Bankart repair surgery is a minimally invasive surgery to repair instability and restore function of dislocated shoulders. To better understand what a Bankart tear or lesion is, an overview of the shoulder is needed. The humeral head (ball of the shoulder joint) is centered in the glenoid (the socket of the joint), which stabilizes the shoulder. If the shoulder becomes dislocated, it can tear the glenoid labrum and ligaments that help reinforce its structure. The goal of Bankart repair surgery is to re-attach the torn labrum and ligaments to the tip of glenoid from which they were detached.
With Bankart repair surgery from Advanced Orthopaedic Centers, patients typically go home the same day of surgery.
Symptoms of Bankart tear or lesions are:
- Severe shoulder pain
- Repeated shoulder dislocations
- Repeated instances where the shoulders give out during activity
- Sensation of the shoulder feeling loose, slipping out of the joint or “hanging there”
During the minimally invasive Bankart repair surgery, your surgeon will make small incisions in the front and back of the shoulder. The surgery is considered minimally invasive thanks to the small incisions resulting in less discomfort and shorter recovery time. The surgery is performed using a small fiberoptic camera (an arthroscope) and other small instruments.
Small holes are drilled near the detached labrum, once it has been cleared of loose particles. The surgeon will then attach sutures to the labrum and pull them tightly across the anchors so the labrum can be reattached to the glenoid. Once the ligaments are firmly in place, the incisions are then closed with small bandages and the surgery is complete. Recovery should be complete three months following surgery.
Who is a Candidate for Bankart Repair Surgery?
Candidates for Bankart repair surgery are patients suffering from chronic, severe shoulder instability who have not found relief from medication, physical therapy or other nonsurgical techniques.
Bankart lesions or tears can sometimes cause recurrent shoulder dislocations, which may cause further damage to different areas of the shoulder. For those individuals that continue to experience dislocations, Bankart repair surgery is often a good decision.
What Should You Expect After Bankart Repair Surgery?
This procedure is typically performed arthroscopically at an outpatient surgery center, meaning patients go home several hours after the surgery has been completed. The first few days following surgery may be painful, but is typically managed by minimal amounts of pain medication. After surgery, the shoulder may be immobilized with a sling. The sling is worn for at least the first two weeks after the operation. It should be removed when bathing/showering, or to do exercises. The sling is worn to sleep, and when in big crowds for at least four weeks after surgery.

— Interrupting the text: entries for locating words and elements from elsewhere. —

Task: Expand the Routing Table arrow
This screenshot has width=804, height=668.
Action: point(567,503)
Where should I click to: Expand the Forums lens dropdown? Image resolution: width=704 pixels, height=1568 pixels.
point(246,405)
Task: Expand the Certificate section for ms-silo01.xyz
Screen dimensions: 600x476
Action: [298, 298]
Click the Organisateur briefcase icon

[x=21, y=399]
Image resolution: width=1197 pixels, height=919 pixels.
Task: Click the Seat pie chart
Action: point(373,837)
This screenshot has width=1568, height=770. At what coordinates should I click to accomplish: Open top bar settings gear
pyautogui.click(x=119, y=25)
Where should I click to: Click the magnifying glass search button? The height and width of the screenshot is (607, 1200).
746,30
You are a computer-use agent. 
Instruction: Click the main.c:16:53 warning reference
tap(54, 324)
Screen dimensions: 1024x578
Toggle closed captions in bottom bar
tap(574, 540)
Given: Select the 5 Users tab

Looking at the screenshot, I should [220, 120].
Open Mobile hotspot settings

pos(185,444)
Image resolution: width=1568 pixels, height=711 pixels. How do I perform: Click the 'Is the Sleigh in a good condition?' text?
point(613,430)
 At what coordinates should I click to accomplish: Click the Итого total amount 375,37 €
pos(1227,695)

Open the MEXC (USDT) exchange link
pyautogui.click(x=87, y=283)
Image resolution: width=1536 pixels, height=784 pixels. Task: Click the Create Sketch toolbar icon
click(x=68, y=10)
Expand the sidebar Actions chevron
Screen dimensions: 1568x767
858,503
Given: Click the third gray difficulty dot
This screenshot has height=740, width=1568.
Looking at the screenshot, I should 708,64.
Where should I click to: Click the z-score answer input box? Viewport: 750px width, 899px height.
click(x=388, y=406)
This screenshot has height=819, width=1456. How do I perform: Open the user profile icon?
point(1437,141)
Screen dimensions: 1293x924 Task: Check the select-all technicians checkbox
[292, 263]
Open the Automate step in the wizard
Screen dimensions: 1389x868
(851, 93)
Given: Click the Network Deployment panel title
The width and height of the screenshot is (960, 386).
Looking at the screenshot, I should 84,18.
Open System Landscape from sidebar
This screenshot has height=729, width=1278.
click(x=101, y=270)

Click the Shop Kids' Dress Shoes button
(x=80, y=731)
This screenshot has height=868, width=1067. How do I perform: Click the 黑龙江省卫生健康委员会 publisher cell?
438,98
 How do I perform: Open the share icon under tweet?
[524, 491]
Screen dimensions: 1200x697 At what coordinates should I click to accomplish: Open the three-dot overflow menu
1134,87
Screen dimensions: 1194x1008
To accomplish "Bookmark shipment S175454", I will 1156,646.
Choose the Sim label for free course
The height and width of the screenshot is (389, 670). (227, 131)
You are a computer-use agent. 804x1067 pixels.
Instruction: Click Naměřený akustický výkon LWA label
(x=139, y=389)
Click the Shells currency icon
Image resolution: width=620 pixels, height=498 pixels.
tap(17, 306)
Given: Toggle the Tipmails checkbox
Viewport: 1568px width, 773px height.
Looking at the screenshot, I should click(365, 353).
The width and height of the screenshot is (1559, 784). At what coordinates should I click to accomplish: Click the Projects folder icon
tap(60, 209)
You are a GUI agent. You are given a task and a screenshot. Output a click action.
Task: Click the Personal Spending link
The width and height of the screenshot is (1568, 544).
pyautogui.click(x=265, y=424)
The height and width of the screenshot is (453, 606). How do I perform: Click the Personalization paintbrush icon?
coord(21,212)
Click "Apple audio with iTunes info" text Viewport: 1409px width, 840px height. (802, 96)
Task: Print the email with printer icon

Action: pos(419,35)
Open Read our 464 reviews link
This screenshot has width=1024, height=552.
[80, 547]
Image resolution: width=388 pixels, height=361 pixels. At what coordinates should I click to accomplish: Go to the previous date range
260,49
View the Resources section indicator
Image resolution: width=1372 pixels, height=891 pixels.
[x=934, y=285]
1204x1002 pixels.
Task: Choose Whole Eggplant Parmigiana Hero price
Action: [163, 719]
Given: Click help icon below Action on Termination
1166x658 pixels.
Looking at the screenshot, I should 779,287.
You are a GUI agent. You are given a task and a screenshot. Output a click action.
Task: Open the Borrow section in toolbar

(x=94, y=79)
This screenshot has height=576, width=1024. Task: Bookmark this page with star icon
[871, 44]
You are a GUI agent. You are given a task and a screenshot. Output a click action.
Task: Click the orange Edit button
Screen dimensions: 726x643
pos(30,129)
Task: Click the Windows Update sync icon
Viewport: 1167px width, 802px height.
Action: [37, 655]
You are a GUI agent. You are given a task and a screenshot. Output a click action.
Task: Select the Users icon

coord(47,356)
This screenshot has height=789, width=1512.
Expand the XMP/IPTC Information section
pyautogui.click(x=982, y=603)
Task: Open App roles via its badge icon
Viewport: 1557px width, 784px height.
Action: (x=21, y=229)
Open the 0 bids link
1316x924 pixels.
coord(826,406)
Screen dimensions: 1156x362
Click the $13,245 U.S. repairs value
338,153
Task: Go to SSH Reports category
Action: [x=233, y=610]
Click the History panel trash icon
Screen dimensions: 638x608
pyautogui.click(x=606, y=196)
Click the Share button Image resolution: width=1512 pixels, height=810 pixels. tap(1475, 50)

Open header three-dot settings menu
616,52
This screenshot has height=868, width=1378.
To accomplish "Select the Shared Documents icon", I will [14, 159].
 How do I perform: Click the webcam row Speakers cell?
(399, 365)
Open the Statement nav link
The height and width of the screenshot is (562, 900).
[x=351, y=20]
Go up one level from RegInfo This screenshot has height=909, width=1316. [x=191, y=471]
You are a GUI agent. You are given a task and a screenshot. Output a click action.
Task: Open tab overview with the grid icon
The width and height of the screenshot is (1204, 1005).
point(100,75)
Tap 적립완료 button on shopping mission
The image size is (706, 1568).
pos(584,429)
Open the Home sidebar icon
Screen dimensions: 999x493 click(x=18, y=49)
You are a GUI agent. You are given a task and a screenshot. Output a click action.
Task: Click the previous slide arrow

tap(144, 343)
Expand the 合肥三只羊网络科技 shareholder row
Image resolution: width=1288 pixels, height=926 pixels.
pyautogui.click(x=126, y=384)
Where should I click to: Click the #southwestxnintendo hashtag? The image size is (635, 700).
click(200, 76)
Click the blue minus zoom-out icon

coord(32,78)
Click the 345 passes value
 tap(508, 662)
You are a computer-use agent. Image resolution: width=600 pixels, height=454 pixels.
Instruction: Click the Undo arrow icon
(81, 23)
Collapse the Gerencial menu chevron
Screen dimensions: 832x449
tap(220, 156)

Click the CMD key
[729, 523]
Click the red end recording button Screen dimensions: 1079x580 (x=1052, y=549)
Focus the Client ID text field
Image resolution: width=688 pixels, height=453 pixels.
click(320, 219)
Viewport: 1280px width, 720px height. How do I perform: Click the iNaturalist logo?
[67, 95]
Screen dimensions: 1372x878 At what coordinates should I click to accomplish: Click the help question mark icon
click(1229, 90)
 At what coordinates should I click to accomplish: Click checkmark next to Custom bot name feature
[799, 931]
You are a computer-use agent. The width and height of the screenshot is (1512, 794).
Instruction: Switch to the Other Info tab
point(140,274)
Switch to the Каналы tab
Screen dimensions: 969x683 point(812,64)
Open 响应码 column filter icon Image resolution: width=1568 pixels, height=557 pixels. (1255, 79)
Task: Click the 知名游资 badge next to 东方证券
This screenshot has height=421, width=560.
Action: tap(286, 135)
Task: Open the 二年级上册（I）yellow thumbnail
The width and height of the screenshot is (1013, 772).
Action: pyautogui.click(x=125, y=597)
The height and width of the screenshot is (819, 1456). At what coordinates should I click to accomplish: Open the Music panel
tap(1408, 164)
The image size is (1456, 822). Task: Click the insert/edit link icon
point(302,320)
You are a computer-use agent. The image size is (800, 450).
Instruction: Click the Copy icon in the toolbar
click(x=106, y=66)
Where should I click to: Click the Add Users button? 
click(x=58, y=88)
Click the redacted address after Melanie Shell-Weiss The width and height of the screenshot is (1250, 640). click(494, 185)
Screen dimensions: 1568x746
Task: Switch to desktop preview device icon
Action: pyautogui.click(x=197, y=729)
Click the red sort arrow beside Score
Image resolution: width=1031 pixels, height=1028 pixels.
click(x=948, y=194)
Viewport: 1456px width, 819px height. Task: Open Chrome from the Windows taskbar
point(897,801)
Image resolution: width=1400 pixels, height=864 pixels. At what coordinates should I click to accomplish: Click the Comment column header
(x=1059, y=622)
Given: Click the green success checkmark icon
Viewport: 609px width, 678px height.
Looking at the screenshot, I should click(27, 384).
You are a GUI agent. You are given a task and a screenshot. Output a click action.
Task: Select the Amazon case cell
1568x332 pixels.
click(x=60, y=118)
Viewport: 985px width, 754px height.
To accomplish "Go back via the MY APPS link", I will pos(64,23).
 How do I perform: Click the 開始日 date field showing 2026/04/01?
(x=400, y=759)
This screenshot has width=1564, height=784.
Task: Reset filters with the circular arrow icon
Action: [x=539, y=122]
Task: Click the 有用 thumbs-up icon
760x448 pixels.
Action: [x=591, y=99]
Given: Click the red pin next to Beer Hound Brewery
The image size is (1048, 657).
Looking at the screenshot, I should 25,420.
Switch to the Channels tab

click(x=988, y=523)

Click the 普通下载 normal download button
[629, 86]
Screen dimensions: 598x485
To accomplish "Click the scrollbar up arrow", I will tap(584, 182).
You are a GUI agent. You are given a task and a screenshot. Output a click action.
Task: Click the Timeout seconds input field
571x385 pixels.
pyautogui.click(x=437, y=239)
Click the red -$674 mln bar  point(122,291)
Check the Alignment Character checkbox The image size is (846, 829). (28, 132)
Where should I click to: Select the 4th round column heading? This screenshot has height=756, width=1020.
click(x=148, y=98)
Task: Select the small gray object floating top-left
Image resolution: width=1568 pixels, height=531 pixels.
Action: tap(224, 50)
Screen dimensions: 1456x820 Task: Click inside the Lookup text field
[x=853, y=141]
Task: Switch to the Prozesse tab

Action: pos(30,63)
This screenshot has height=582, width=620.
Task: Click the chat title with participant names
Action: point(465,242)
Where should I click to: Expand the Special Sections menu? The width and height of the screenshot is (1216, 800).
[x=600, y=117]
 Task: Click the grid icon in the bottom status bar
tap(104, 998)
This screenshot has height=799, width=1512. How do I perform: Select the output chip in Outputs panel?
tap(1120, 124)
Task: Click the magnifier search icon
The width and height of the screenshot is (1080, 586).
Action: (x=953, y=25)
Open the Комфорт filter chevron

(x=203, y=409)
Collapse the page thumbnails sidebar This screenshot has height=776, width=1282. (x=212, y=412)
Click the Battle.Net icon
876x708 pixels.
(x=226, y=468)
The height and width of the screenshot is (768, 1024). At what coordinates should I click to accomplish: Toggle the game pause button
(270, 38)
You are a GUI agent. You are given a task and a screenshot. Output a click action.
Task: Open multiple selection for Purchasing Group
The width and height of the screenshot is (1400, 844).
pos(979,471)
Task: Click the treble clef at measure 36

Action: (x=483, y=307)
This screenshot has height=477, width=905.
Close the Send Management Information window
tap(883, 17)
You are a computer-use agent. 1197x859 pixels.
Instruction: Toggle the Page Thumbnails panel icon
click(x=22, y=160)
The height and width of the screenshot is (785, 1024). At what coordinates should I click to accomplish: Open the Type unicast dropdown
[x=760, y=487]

Patients will be given specific instructions for at-home care. Seven to 10 days after the surgery, patients should have a follow-up with their surgeon. At this follow up, the surgeon will review the surgery and most likely suggest it is time to schedule an appointment with a physical therapist. Physical therapy helps to improve physical strength, range of motion, and assists with normal activities of daily living.
For the first four to six weeks following surgery, the focus should be on rehabilitation and regaining as much range of motion as possible (keeping surgical repair in mind). Depending on the progress of the patient, the next four to six weeks the focus will be on increasing the strength of the shoulder. As the strength of the shoulder improves any pain should decrease. Patients should visit their physical therapist six-eight times over a period of 12 weeks.
What are the Results of Bankart Repair Surgery?
Typically, when patients are fully healed from Bankart repair surgery, they report little to no pain and inflammation, a return to normal upper arm strength and a range of motion comparable or exceeding levels prior to surgery.
Generally, patients are able to perform daily gentle activities with the operated arm starting two to three weeks after surgery. Unstable shoulders may become stiff after surgery so early (gentle and protected) motion is often suggested. Patients can drive after two weeks following surgery only if the shoulder can be used comfortably, and if the car has automatic transmission so the shifting of gears is not required.
As with any surgery, the success of surgery will depend and vary by patient.